The patient entered the consolidation phase of combined therapy, during which two or three drugs are typically administered in tandem. The treatment regimen was adjusted to rifapentine capsules, isoniazid tablets, and ethambutol. At this stage, the anti-tuberculosis treatment’s impact on liver and kidney functions is relatively minor. Considering the patient’s upcoming chemotherapy phase, after consultation with the pharmacy department, we opted for a treatment scheme with paclitaxel and carboplatin. Paclitaxel acts by stabilizing microtubules, thus inhibiting tumor cell division. It is primarily metabolized in the liver via CYP2C8 and CYP3A4, different from the metabolism pathway of tuberculosis drugs. However, liver functions still need to be stringently monitored during treatment. Platinum-based drugs play a crucial role in lung cancer chemotherapy. Compared to cisplatin, carboplatin has higher solubility, reduced toxicity, no nephrotoxicity, and reduced ototoxicity[24]. Considering the patient’s financial situation, we selected this regimen. Throughout the treatment, we closely monitored the patient’s liver and kidney functions and blood routine. The patient demonstrated good tolerance and did not experience any adverse reactions.

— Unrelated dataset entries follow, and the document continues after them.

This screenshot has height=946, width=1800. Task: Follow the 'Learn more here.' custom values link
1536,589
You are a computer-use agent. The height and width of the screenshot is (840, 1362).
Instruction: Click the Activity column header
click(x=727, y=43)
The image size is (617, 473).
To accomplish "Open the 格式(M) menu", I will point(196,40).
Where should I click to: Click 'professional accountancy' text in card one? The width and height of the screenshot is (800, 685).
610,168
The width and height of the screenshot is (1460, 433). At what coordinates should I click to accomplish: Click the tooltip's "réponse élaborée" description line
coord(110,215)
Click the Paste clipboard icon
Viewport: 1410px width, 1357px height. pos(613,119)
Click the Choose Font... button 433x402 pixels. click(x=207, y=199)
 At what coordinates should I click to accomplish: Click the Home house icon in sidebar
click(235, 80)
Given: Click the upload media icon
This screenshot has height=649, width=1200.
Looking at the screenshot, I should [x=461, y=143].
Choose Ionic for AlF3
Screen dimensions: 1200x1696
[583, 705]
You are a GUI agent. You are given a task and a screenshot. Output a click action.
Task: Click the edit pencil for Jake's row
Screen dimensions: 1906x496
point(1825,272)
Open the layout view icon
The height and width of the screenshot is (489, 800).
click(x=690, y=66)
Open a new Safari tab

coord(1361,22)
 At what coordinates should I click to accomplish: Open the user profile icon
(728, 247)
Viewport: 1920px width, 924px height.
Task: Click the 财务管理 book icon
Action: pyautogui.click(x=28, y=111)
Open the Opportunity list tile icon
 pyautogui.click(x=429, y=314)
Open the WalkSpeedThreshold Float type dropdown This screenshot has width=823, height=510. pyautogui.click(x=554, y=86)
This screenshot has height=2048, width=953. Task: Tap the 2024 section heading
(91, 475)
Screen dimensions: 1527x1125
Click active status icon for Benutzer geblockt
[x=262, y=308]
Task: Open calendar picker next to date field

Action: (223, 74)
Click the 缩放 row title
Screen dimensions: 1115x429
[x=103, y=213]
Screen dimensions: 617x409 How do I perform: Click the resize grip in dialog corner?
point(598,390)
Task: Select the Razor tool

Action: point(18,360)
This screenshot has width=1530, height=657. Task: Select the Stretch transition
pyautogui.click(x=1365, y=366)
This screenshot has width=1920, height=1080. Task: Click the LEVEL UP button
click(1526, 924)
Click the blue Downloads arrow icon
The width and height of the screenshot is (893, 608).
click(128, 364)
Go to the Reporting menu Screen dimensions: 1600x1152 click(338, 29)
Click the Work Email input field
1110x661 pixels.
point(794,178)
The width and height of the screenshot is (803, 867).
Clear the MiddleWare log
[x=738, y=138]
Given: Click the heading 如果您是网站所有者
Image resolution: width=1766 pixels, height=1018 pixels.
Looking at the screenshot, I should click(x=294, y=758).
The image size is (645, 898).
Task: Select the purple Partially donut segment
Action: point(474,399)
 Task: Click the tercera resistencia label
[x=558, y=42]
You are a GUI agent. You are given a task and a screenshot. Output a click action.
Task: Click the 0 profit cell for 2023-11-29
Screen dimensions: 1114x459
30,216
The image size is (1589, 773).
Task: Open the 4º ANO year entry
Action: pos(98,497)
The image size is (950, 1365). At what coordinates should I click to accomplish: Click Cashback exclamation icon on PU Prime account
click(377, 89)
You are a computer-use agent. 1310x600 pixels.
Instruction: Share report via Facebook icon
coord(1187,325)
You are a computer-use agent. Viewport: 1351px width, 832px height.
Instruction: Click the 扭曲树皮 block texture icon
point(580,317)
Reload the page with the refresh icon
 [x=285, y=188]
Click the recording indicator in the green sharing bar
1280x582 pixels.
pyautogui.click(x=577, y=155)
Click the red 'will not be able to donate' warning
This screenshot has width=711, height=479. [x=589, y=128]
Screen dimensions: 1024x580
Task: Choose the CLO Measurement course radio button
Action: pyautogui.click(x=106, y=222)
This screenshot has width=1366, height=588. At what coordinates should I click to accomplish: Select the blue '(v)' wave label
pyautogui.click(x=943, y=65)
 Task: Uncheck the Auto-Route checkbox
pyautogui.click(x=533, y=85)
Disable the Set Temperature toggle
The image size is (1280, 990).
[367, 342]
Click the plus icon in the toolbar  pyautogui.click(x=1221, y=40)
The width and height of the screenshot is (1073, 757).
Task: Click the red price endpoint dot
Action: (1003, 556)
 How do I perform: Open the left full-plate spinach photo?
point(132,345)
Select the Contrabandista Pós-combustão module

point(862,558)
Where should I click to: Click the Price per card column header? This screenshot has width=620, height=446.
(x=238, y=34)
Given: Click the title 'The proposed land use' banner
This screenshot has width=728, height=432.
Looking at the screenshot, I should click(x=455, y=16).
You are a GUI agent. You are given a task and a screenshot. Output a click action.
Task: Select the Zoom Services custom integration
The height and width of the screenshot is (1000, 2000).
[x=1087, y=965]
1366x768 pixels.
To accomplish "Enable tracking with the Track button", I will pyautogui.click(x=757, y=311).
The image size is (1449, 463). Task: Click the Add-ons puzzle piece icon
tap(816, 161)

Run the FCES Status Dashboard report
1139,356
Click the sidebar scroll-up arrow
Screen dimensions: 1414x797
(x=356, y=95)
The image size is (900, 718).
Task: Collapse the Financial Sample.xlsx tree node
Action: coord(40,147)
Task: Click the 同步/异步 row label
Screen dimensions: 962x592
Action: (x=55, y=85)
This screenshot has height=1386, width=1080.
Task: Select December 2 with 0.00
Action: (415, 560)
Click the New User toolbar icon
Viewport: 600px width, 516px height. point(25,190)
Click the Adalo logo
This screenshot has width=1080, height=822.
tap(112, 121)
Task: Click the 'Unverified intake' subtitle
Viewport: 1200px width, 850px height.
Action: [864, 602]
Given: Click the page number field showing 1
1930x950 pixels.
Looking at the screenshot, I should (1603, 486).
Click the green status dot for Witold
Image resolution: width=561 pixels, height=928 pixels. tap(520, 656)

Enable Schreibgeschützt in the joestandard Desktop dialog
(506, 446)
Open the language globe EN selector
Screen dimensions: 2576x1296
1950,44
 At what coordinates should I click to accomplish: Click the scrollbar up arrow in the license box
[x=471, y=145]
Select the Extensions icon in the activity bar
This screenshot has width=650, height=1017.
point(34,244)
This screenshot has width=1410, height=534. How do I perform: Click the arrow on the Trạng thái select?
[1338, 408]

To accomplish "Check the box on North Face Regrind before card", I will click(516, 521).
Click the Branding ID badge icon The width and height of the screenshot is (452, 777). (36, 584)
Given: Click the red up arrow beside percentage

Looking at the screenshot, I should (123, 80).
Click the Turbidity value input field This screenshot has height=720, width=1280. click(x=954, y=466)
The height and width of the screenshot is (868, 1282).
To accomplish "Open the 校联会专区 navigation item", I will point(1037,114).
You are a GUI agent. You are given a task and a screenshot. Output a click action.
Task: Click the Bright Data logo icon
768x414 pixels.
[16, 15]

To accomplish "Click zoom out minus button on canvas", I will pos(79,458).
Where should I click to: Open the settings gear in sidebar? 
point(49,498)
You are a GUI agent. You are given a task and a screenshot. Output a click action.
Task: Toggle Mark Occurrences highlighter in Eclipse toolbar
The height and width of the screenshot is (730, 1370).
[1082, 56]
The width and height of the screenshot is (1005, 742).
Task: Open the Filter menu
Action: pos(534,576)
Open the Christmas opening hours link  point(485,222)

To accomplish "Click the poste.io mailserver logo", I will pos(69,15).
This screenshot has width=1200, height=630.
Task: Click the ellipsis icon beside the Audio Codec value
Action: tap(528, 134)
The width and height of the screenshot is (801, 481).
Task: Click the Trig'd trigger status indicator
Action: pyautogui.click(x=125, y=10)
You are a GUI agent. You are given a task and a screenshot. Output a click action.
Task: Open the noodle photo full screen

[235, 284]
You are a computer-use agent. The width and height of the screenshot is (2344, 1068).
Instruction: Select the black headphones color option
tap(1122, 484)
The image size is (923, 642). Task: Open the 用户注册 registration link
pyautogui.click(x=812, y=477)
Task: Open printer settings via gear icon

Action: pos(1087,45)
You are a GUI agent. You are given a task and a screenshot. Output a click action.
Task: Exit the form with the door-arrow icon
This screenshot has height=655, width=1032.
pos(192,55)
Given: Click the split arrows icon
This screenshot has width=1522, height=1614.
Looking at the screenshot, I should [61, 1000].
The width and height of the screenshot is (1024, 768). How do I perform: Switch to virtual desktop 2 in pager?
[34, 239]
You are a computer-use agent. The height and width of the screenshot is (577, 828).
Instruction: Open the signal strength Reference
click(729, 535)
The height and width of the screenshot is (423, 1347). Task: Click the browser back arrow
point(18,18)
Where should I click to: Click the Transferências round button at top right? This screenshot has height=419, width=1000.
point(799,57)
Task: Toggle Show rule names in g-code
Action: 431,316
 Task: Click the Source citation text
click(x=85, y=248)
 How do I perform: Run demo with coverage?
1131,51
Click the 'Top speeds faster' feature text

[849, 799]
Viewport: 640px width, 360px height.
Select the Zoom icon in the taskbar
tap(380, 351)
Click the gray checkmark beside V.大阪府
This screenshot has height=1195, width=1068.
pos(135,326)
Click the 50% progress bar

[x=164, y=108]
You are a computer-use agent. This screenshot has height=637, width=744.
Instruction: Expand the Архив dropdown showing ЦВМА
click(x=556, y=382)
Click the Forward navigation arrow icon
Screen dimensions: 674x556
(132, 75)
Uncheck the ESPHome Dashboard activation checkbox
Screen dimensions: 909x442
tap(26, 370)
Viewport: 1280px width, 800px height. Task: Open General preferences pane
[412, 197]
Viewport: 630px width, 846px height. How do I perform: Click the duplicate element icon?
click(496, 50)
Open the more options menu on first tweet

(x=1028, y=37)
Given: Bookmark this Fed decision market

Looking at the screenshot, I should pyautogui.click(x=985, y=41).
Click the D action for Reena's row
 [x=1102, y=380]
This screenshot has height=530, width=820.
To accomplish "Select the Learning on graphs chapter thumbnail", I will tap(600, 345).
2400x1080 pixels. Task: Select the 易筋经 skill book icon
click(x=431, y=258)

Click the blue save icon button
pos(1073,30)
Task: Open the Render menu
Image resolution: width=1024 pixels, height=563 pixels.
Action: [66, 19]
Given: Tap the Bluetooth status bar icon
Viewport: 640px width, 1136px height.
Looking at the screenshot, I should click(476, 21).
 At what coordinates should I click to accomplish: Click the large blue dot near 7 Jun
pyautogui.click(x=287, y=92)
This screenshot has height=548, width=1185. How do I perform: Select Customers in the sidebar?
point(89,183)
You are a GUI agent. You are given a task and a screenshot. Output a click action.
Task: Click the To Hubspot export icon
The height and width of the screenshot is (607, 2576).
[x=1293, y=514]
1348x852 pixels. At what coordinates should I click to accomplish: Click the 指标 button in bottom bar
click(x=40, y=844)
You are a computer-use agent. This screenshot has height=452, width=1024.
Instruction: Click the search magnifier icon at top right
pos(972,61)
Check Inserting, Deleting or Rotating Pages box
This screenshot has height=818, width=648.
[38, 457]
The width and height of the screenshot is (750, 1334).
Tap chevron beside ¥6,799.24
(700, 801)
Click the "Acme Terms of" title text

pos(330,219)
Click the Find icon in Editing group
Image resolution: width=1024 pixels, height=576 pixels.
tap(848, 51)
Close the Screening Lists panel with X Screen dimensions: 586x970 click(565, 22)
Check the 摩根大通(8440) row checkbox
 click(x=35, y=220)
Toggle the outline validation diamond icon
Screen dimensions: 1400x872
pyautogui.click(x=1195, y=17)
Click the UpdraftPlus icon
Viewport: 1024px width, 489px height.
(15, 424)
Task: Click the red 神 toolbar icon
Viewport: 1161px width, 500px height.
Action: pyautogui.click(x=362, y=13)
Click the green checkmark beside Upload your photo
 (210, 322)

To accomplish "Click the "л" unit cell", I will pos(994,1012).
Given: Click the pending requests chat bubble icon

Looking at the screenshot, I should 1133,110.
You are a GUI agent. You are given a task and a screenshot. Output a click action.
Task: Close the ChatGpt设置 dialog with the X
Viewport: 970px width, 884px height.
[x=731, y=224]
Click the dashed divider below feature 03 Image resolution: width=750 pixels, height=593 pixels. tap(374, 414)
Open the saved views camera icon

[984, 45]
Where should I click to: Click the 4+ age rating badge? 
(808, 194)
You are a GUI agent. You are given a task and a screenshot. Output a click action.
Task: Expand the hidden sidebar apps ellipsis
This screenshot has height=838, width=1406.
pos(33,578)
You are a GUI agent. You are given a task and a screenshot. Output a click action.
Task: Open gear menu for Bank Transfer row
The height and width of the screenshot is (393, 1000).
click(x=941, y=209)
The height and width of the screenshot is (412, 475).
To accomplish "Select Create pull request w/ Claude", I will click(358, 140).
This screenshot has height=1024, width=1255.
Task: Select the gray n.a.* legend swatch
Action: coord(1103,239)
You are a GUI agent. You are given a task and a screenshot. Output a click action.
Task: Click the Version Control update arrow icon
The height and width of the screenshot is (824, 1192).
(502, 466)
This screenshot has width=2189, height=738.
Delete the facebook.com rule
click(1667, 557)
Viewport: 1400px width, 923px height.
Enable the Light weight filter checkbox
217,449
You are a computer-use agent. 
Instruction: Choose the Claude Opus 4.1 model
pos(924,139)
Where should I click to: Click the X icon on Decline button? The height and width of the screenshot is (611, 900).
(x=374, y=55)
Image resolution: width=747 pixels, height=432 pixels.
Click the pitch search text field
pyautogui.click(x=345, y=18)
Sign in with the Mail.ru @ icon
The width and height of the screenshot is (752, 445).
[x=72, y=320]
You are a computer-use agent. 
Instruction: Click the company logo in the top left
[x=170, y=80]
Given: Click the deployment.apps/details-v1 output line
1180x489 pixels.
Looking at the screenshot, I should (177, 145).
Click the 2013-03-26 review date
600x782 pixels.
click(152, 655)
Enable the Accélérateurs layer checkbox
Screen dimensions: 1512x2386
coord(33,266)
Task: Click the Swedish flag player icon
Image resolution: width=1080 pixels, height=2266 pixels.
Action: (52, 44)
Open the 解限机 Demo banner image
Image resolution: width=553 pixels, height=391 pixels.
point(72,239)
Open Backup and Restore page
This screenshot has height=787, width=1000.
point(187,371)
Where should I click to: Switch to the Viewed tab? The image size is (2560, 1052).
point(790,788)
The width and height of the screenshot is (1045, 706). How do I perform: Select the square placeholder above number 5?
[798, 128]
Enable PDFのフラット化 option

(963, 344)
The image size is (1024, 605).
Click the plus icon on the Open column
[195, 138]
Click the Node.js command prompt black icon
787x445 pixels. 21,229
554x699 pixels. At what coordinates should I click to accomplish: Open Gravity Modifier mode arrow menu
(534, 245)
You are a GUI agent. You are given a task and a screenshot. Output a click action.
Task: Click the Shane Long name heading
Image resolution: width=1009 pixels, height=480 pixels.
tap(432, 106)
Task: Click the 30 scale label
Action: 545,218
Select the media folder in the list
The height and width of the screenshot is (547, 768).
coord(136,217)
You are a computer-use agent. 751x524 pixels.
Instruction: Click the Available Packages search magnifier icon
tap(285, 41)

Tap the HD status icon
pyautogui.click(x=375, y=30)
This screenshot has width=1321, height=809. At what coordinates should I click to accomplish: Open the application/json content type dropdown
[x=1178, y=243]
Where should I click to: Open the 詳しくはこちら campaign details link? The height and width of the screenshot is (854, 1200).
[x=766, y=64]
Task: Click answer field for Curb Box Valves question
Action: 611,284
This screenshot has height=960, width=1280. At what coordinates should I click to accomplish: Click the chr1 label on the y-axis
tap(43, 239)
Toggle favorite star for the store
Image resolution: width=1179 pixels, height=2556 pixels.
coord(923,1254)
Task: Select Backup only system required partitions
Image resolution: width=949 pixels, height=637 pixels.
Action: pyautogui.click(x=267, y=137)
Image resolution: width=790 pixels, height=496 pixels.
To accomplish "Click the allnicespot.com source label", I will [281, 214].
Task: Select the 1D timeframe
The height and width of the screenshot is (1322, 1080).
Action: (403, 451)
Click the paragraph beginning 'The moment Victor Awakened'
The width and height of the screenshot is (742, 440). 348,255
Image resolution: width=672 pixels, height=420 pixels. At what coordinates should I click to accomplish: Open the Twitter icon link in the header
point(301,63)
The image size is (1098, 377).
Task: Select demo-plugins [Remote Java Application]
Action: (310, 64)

In conclusion, the patient underwent combined treatment for tuberculosis and lung cancer. Upon evaluation, therapeutic results were observed for both diseases, with significant lesion reduction. However, when treating patients with concurrent lung cancer and pulmonary tuberculosis, the selection of an appropriate treatment plan should consider the patient’s specific circumstances. How to effectively treat both diseases simultaneously to enhance patient survival remains an area we need to further explore.
Informed consent
Written informed consent was obtained from the patient to publish this report in accordance with the journal’s patient consent policy.